Supplied information:

*** Begin section ***

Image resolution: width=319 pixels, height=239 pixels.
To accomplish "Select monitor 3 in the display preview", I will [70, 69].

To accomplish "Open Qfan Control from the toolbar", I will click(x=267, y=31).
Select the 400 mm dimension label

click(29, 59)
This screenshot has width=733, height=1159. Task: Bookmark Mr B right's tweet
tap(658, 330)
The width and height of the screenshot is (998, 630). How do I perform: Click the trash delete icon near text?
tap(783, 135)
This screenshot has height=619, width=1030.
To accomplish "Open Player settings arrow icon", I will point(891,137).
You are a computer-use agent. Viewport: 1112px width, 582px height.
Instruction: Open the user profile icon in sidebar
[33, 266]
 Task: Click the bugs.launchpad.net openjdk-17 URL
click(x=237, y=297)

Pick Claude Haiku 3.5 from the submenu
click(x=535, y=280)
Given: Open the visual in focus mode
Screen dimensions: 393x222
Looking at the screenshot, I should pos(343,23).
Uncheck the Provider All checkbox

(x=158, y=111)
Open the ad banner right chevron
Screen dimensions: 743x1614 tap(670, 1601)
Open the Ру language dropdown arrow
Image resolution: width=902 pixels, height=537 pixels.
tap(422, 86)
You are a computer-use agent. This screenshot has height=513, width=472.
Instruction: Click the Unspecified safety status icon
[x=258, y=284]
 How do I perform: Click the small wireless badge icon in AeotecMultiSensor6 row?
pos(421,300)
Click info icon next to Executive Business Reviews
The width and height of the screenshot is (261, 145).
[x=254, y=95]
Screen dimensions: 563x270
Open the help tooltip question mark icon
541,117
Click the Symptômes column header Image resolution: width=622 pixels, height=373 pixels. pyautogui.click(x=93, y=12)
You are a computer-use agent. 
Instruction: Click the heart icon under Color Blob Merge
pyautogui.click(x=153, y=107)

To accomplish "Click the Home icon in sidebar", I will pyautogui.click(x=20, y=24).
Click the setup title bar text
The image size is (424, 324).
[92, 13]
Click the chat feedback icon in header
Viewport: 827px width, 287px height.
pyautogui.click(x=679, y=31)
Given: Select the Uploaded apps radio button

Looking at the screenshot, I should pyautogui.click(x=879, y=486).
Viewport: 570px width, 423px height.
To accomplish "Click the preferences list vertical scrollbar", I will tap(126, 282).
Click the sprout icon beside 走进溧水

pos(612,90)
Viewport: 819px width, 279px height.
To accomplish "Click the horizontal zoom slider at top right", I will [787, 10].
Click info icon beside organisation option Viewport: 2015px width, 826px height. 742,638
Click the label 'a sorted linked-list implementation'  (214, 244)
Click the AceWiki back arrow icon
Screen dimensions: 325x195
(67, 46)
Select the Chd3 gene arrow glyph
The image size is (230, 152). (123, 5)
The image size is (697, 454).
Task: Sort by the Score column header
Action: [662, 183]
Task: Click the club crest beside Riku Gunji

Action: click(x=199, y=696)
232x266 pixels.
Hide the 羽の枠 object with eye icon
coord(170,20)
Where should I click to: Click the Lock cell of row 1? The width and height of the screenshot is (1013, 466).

*** End section ***

About this exercise: Write down every line of the data above that includes the string "accomplish".

Task answer:
To accomplish "Select monitor 3 in the display preview", I will [70, 69].
To accomplish "Open Qfan Control from the toolbar", I will click(x=267, y=31).
To accomplish "Open Player settings arrow icon", I will point(891,137).
To accomplish "Click the Home icon in sidebar", I will pyautogui.click(x=20, y=24).
To accomplish "Click the preferences list vertical scrollbar", I will tap(126, 282).
To accomplish "Click the horizontal zoom slider at top right", I will [787, 10].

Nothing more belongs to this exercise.